■ What the task asks
Needed from the data below: every line from the one with "Kanal D’nin izleyiciyle" up to and including the one with "Doğanın Kanunu 10. Bölüm 3.", repeated exactly and with nothing else.

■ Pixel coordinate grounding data
______

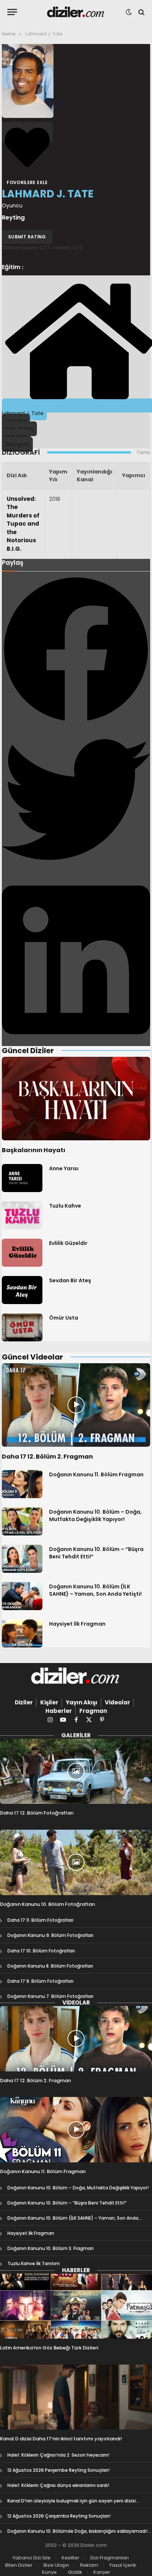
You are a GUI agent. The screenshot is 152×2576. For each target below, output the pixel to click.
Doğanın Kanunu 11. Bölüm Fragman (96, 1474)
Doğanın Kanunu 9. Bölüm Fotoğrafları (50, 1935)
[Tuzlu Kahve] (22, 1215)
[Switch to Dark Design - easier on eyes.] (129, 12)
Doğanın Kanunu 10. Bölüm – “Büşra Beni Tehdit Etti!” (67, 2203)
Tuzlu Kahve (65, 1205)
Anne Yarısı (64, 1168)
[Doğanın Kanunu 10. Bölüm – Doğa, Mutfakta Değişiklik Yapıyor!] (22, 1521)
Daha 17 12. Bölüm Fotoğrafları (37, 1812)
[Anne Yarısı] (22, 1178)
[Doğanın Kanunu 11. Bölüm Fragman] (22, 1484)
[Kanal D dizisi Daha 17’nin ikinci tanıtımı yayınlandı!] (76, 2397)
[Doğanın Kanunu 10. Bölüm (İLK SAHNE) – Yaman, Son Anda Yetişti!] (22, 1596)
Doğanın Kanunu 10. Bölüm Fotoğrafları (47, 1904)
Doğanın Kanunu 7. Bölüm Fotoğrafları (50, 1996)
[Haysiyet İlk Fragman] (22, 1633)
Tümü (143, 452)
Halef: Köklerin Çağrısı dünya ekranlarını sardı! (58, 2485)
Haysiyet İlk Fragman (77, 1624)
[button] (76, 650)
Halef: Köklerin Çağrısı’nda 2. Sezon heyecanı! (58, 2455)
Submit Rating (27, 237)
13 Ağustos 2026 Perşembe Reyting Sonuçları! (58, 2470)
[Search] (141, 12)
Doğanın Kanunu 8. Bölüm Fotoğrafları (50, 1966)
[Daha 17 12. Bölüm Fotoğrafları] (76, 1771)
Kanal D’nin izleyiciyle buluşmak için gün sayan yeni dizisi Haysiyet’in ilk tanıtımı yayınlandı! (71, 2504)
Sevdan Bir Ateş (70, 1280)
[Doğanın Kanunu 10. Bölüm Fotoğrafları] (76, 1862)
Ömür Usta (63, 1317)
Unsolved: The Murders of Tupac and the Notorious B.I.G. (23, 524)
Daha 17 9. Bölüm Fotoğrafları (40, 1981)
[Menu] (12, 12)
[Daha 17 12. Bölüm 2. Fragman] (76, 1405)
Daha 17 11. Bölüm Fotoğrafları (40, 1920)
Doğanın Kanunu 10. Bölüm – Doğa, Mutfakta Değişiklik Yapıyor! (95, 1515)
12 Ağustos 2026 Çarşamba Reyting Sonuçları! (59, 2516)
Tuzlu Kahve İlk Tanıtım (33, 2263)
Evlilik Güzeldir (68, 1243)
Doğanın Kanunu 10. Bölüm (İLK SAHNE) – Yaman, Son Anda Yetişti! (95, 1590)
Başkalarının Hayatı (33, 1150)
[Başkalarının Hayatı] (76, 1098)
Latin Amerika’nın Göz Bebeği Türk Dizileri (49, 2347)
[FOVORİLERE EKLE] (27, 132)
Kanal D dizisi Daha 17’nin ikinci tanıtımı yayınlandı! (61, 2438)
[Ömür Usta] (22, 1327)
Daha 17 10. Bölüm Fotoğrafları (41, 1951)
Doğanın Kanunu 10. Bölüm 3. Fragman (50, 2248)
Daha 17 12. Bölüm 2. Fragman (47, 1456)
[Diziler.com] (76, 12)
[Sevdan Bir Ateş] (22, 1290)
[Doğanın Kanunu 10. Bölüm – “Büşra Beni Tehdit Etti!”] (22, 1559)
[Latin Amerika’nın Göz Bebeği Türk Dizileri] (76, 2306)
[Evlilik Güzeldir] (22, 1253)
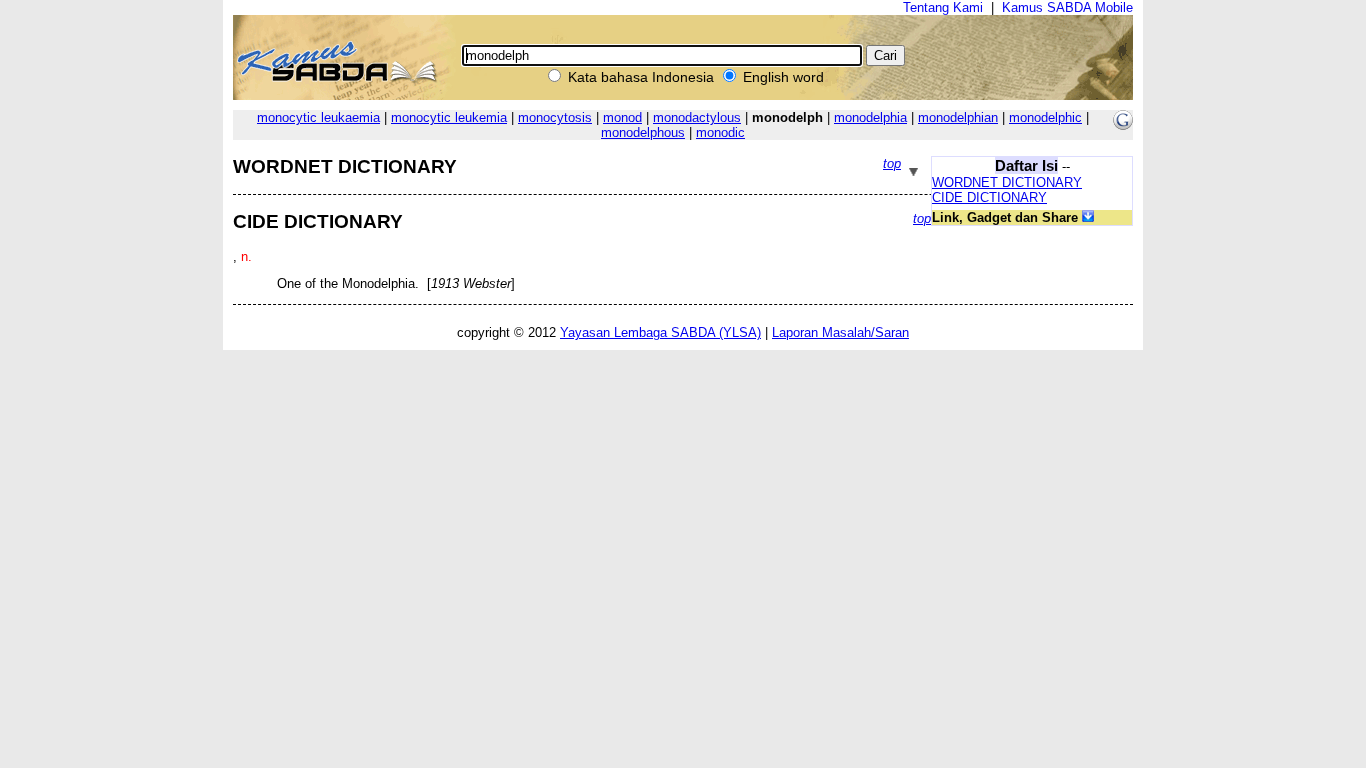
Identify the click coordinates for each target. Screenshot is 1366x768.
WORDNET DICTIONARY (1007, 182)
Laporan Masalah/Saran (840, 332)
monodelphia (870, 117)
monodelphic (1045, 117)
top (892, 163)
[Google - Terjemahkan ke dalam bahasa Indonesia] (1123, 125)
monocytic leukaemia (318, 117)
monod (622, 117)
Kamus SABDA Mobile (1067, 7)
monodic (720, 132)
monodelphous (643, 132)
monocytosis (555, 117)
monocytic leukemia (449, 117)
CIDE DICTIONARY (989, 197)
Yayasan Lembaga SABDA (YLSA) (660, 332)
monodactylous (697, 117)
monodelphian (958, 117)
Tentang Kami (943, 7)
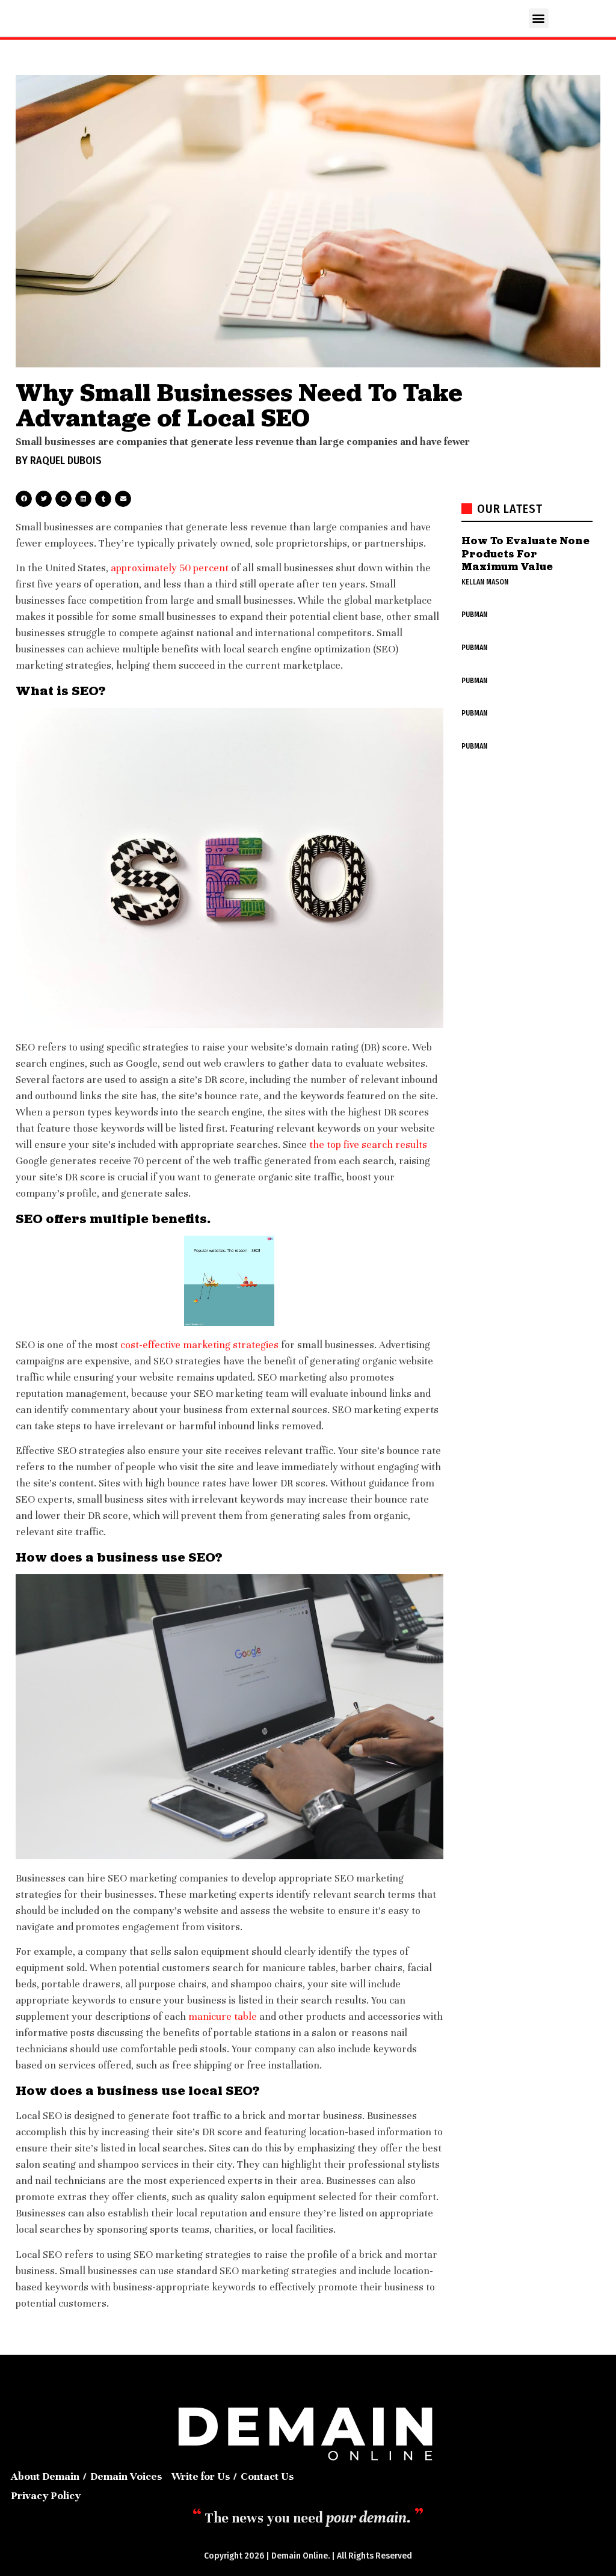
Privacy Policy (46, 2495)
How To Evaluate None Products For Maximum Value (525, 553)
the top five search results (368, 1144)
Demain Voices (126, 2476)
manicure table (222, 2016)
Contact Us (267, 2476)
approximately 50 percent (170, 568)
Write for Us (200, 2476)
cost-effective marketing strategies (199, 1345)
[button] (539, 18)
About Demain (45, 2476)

______

■ Worked solution
Kanal D’nin izleyiciyle buluşmak için gün sayan yeni dizisi Haysiyet’in ilk tanıtımı yayınlandı! (71, 2504)
Sevdan Bir Ateş (70, 1280)
[Doğanın Kanunu 10. Bölüm Fotoğrafları] (76, 1862)
Ömür Usta (63, 1317)
Unsolved: The Murders of Tupac and the Notorious B.I.G. (23, 524)
Daha 17 9. Bölüm Fotoğrafları (40, 1981)
[Menu] (12, 12)
[Daha 17 12. Bölüm 2. Fragman] (76, 1405)
Daha 17 11. Bölüm Fotoğrafları (40, 1920)
Doğanın Kanunu 10. Bölüm – Doğa, Mutfakta Değişiklik Yapıyor! (95, 1515)
12 Ağustos 2026 Çarşamba Reyting Sonuçları! (59, 2516)
Tuzlu Kahve İlk Tanıtım (33, 2263)
Evlilik Güzeldir (68, 1243)
Doğanın Kanunu 10. Bölüm (İLK SAHNE) – Yaman, Son Anda Yetişti! (95, 1590)
Başkalarının Hayatı (33, 1150)
[Başkalarının Hayatı] (76, 1098)
Latin Amerika’nın Göz Bebeği Türk Dizileri (49, 2347)
[FOVORİLERE EKLE] (27, 132)
Kanal D dizisi Daha 17’nin ikinci tanıtımı yayınlandı! (61, 2438)
[Ömür Usta] (22, 1327)
Daha 17 10. Bölüm Fotoğrafları (41, 1951)
Doğanın Kanunu 10. Bölüm 3. Fragman (50, 2248)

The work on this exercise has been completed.